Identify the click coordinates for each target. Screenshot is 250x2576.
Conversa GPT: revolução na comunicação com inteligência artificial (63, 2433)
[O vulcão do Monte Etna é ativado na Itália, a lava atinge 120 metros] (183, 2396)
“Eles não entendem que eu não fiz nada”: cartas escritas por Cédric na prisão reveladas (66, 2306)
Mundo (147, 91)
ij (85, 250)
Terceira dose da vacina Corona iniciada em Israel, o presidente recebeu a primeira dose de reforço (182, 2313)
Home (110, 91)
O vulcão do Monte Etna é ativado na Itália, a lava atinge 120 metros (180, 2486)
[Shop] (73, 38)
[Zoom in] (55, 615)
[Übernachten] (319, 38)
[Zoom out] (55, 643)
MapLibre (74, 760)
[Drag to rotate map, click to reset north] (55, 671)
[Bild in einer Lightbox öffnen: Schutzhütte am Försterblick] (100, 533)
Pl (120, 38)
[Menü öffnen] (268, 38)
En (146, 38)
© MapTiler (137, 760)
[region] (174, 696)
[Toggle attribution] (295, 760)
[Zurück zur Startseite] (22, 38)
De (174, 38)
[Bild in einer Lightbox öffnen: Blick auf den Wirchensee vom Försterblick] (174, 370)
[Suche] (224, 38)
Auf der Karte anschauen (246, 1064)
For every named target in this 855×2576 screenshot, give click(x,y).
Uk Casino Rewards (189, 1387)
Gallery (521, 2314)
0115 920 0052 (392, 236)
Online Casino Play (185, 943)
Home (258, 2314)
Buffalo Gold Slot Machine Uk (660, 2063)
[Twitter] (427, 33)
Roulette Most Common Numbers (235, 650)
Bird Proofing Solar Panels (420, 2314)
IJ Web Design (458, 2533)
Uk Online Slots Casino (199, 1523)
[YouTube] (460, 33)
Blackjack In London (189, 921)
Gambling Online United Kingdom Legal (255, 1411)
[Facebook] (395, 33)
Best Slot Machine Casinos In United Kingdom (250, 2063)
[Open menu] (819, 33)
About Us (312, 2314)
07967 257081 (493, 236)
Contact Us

- - -

• DIRECTIONS FOR THIS TASK: Please repeat, exactly and only, the lines from the one containing "[Facebook] (395, 33)" through the last line of the records, both included.

• EXERCISE OUTPUT:
[Facebook] (395, 33)
Best Slot Machine Casinos In United Kingdom (250, 2063)
[Open menu] (819, 33)
About Us (312, 2314)
07967 257081 (493, 236)
Contact Us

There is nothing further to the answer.